[Data items]
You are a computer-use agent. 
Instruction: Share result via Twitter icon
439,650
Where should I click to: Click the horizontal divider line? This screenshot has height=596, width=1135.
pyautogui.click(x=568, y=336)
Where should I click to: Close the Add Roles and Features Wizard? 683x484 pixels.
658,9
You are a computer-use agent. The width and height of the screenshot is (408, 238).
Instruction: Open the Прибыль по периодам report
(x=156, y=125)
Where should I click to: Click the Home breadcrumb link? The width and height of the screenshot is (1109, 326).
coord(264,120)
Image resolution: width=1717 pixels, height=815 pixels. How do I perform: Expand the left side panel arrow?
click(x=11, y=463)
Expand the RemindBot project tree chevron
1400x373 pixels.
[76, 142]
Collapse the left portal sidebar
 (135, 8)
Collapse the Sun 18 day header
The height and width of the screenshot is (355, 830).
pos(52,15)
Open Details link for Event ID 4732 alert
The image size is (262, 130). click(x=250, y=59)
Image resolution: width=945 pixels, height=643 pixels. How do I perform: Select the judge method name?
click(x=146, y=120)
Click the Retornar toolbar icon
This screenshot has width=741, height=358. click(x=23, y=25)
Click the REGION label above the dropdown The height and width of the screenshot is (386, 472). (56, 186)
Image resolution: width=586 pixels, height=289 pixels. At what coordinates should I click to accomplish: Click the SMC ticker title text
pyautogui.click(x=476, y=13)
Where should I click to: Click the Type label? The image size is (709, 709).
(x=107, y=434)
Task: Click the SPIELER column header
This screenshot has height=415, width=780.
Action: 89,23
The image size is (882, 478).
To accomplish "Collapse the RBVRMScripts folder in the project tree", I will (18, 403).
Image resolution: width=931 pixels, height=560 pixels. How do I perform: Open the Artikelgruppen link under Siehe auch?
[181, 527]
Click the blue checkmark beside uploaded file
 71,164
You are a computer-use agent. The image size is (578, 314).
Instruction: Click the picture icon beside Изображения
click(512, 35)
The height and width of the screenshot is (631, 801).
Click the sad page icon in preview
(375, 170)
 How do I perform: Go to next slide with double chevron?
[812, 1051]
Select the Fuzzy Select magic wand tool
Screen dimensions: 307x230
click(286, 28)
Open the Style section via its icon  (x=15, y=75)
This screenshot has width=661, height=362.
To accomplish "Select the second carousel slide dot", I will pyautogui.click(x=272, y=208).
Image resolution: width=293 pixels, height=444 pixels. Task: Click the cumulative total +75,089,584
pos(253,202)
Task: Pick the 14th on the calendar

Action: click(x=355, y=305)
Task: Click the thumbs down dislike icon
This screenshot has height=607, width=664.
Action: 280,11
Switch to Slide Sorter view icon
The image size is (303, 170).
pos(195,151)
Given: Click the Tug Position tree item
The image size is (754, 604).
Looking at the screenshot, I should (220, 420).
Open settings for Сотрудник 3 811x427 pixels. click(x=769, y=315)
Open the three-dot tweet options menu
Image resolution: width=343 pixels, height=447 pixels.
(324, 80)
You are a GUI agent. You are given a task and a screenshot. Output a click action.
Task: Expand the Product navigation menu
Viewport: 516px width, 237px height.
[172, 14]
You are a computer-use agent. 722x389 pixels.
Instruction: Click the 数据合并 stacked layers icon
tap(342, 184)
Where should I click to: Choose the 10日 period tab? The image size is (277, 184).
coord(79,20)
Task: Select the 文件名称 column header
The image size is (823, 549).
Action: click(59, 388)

◆ WHAT IS EXPECTED:
Look through the entries and return each line that has the word "tree" in it.

◆ SOLUTION TO THIS EXERCISE:
Expand the RemindBot project tree chevron
To accomplish "Collapse the RBVRMScripts folder in the project tree", I will (18, 403).
Given: Click the Tug Position tree item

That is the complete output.